>>
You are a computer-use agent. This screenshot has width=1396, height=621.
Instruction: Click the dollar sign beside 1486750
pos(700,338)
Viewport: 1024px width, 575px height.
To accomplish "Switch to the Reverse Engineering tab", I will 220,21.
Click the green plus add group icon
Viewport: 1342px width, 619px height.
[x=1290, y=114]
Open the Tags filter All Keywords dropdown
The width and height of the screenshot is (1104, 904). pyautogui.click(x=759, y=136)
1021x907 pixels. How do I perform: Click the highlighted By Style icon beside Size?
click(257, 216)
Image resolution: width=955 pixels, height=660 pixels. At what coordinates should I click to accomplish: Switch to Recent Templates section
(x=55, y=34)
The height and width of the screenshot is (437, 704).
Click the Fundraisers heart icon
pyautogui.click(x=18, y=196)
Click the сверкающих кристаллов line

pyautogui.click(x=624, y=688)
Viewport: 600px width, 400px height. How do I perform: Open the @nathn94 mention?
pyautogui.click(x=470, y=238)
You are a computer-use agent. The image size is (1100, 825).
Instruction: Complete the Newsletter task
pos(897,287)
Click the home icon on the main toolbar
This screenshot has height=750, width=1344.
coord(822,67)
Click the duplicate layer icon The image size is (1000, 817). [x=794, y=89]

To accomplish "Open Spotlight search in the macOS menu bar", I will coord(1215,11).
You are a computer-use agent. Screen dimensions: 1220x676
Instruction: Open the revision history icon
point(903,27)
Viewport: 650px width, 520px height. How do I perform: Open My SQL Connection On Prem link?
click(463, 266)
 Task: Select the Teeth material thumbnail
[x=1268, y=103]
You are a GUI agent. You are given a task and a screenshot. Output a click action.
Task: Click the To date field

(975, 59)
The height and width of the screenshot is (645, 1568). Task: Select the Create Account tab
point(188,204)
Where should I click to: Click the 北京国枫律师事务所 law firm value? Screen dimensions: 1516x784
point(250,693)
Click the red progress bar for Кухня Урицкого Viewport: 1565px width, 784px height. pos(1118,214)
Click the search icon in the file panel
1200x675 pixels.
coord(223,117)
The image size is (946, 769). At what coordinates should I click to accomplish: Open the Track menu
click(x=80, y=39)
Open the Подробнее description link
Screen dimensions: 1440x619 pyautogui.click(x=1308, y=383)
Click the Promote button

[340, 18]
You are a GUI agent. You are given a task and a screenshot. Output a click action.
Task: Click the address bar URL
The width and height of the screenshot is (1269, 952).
<<
→ **Task requirements**: Locate the line with "Instruction: Open the revision history icon" in the entries above; extract it and every line after it, verbatim.

→ **Your response**:
Instruction: Open the revision history icon
point(903,27)
Viewport: 650px width, 520px height. How do I perform: Open My SQL Connection On Prem link?
click(463, 266)
 Task: Select the Teeth material thumbnail
[x=1268, y=103]
You are a GUI agent. You are given a task and a screenshot. Output a click action.
Task: Click the To date field

(975, 59)
The height and width of the screenshot is (645, 1568). Task: Select the Create Account tab
point(188,204)
Where should I click to: Click the 北京国枫律师事务所 law firm value? Screen dimensions: 1516x784
point(250,693)
Click the red progress bar for Кухня Урицкого Viewport: 1565px width, 784px height. pos(1118,214)
Click the search icon in the file panel
1200x675 pixels.
coord(223,117)
The image size is (946, 769). At what coordinates should I click to accomplish: Open the Track menu
click(x=80, y=39)
Open the Подробнее description link
Screen dimensions: 1440x619 pyautogui.click(x=1308, y=383)
Click the Promote button

[340, 18]
You are a GUI agent. You are given a task and a screenshot. Output a click action.
Task: Click the address bar URL
The width and height of the screenshot is (1269, 952).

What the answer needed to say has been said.